Third Way
- Cover of October 2010 issue
- Frequency: Monthly
- Format: A4, full-colour
- Publisher: Thirty Press Ltd (1977–85) Elm House (1985–87) Third Way Trust (1987–2007) Hymns Ancient & Modern Ltd (2007–16)
- First issue: 1977
- Final issue: April 2016
- Country: United Kingdom
- Based in: London
- Language: English
- ISSN: 0309-3492

= Third Way (magazine) =

British Christian magazine

Third Way was a British magazine which invited Christian thinkers and writers to analyse or comment on the political, social and cultural issues of the day. Notable columnists over the years included Jeremy Vine, Paul Vallely and Mike Riddell. According to the Times, it was 'noted for giving a serious Christian perspective on topics ranging from the Bible to politics, environment to the arts'. The magazine was not affiliated with either the minor British political party Third Way, or with the centrist 'Third Way' policies of Tony Blair and Bill Clinton. Originally avowedly evangelical in its Christian alignment, it latterly sat comfortably alongside the Greenbelt Festival and the satirical website Ship of Fools.

In 1974, thousands of Christians meeting at the First International Congress on World Evangelization held in Lausanne, Switzerland signed a covenant pledging to commit themselves to bringing the Christian gospel to bear on social issues. This sparked a lively debate in the Christian monthly magazine Crusade between David Sheppard, later Bishop of Liverpool, and John Pridmore. The debate inspired the editor of Crusade, John Capon, to launch Third Way as a fortnightly magazine in January 1977, offering a Christian perspective on current affairs and the arts. Its title referred to an observation by the theologian Os Guinness in his 1973 book The Dust of Death: 'How often in the contemporary discussion a sensitive modern man [sic] knows that he cannot accept either of the polarised alternatives offered to him. In Christianity, however, there can be a Third Way, a true middle ground which has a basis, is never compromise and is far from silent.' Third Way's first editor was Derek Williams. In 1978, he was succeeded by Alex Beale, later Alex Mitchell, who made the magazine a monthly.

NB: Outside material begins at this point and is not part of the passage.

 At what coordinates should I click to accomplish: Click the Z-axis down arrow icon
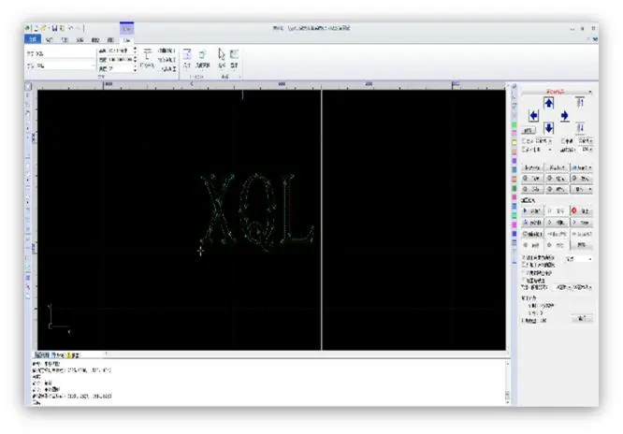[581, 128]
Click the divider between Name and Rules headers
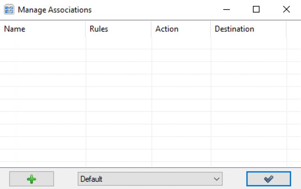301x189 pixels. tap(85, 29)
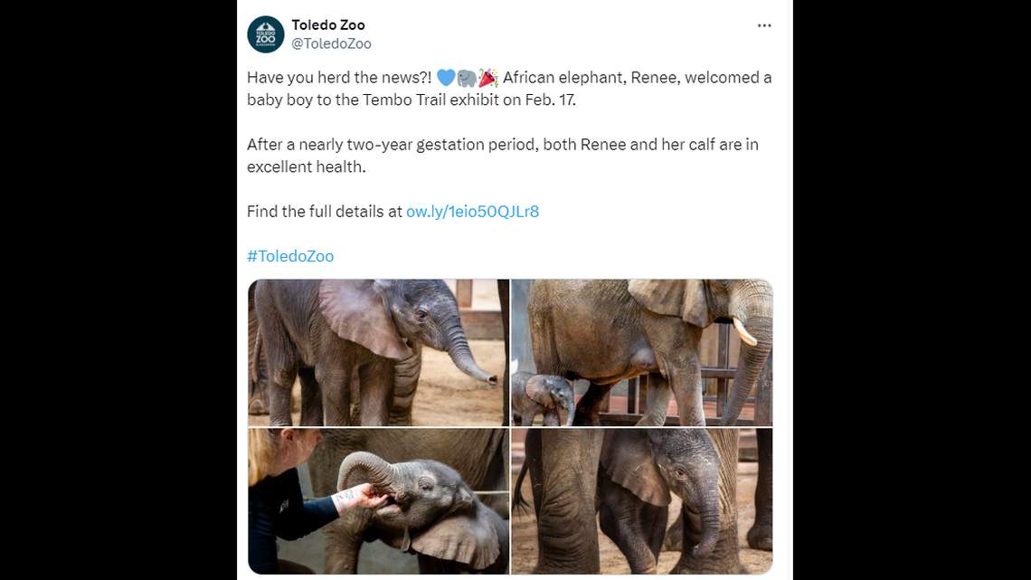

A major innovation in May 1993 was the feature High Profile, a regular series of in-depth interviews of influential public figures, presented as question and answer without editorial comment. The series was inaugurated with an interview of the then Lord Chancellor, James Mackay, Baron Mackay of Clashfern, shortly followed by an interview of the then Shadow Home Secretary, Tony Blair. A number of scoops followed over the next 23 years: one of the first interviews of Gerry Adams published in Britain after the ban on talking to members of Sinn Féin was lifted in 1996, followed immediately by one of Ian Paisley; Noam Chomsky; Mary McAleese, then President of the Republic of Ireland; Maya Angelou; Thom Yorke (which the Observer described as 'an incredible scoop'); Tracey Emin; Daniel Libeskind; Julie Burchill; Khalid Mish'al, then the political head of Hamas; Camille Paglia; Amartya Sen; Paulo Coelho; Margaret Atwood; Annie Lennox; Werner Herzog; Patti Smith; Richard Branson; Marina Abramović; Jeremy Paxman; Slavoj Žižek; and Gloria Steinem, among more than 200 others.

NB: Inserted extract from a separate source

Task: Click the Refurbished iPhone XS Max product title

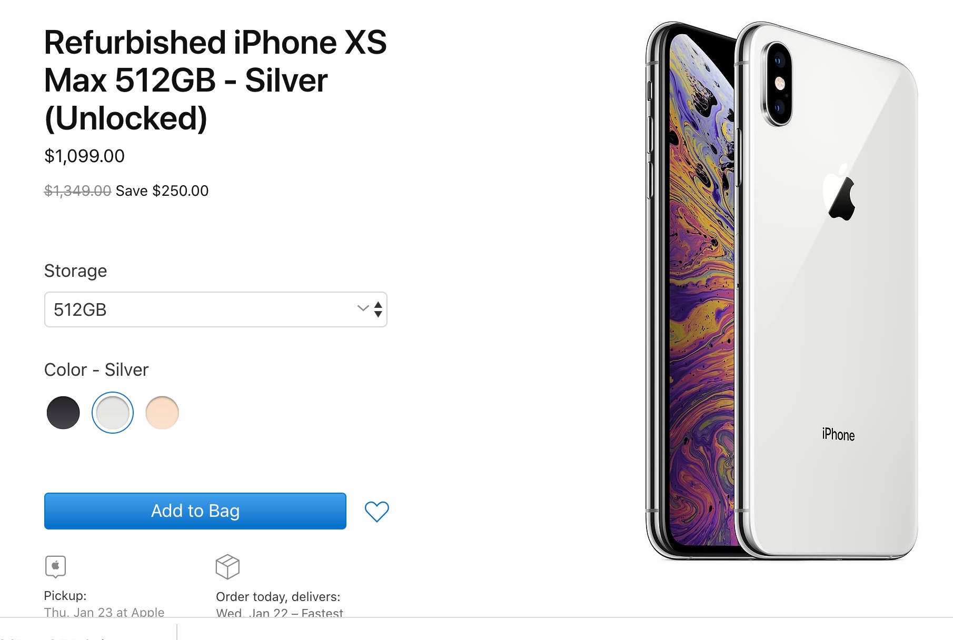Action: tap(215, 80)
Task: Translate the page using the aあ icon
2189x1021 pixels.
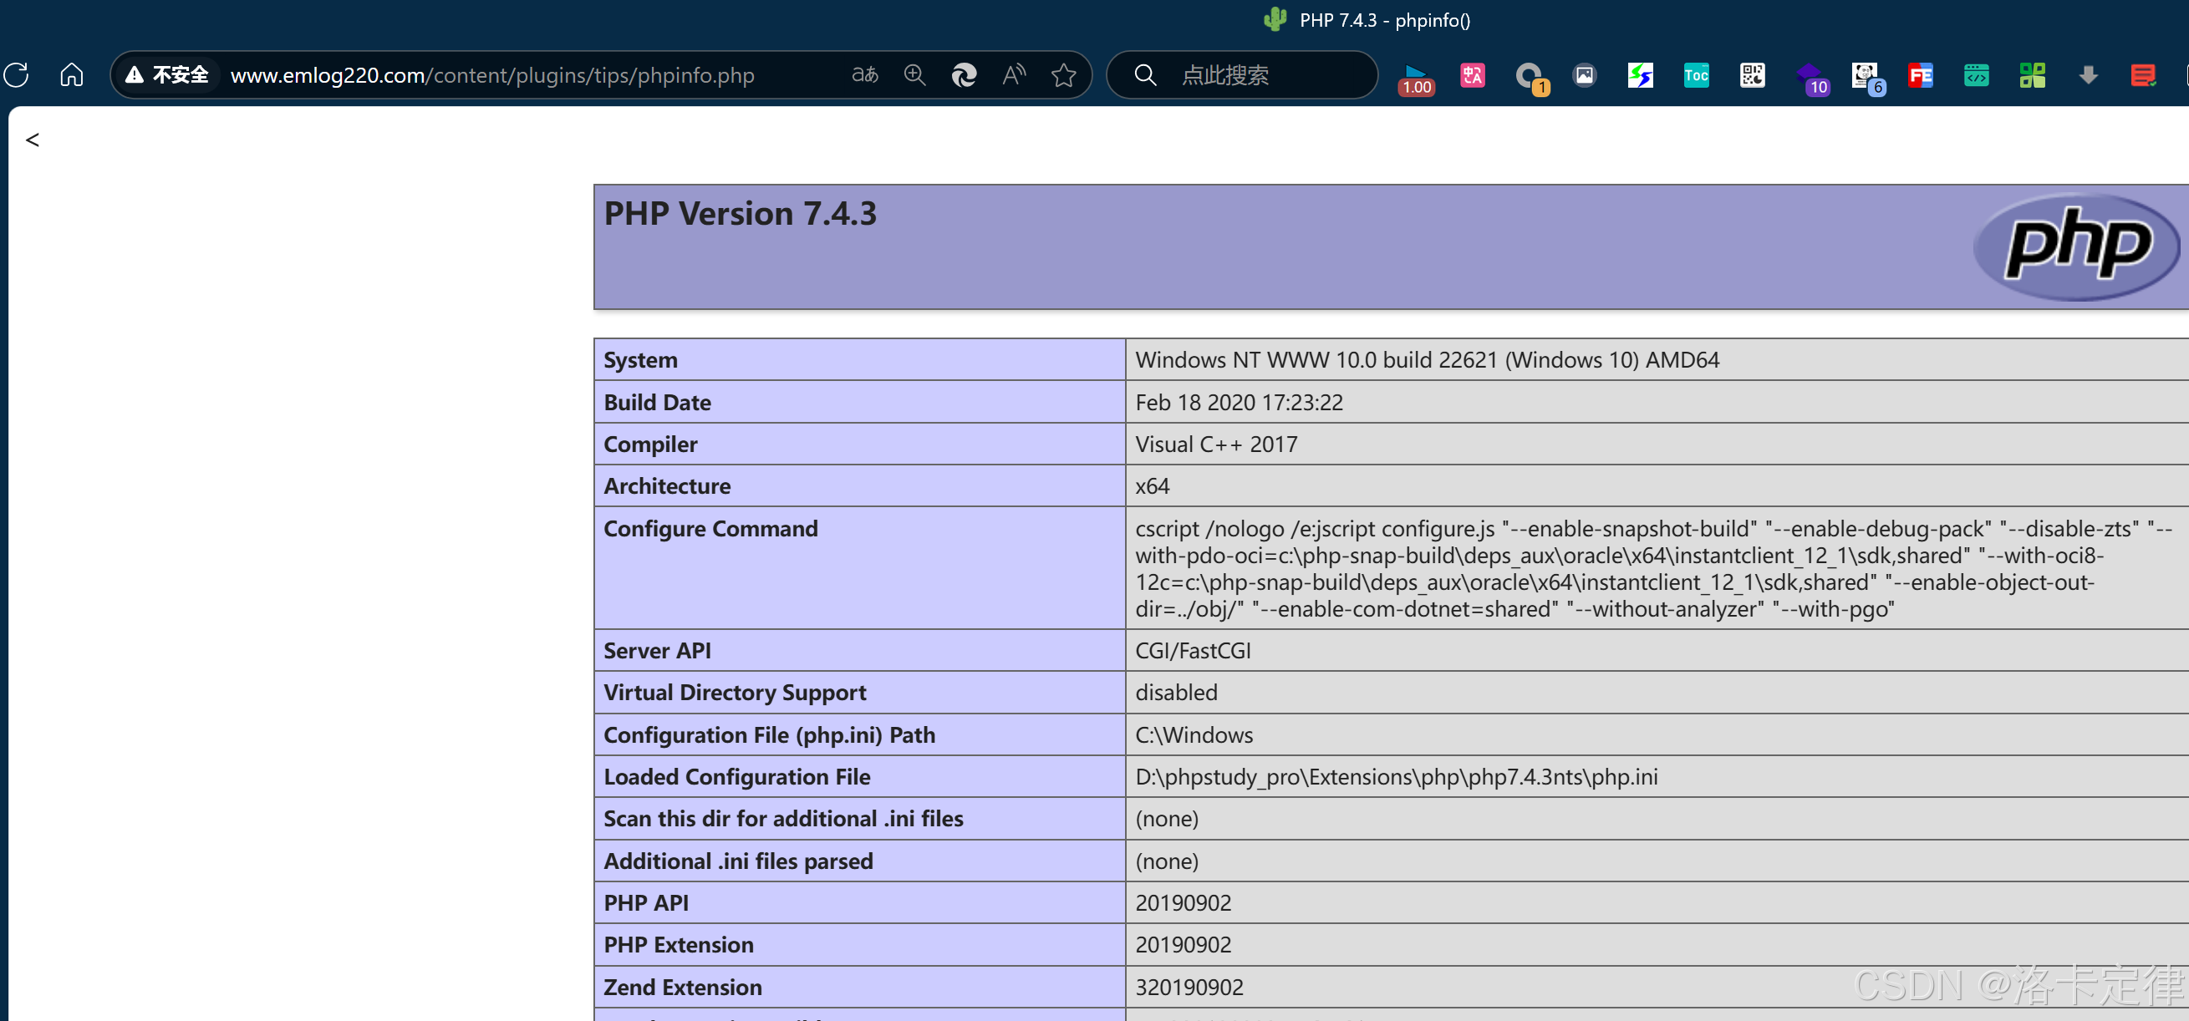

At its peak, the magazine had an estimated readership of 12,000 worldwide.

In July 2007, Third Way was acquired by Hymns Ancient & Modern Ltd, which owns the Church Times. The closure of the magazine was announced in February 2016, with the April 2016 issue being the last. The High Profile series has been continued since – somewhat irregularly – as a standalone feature on a dedicated website.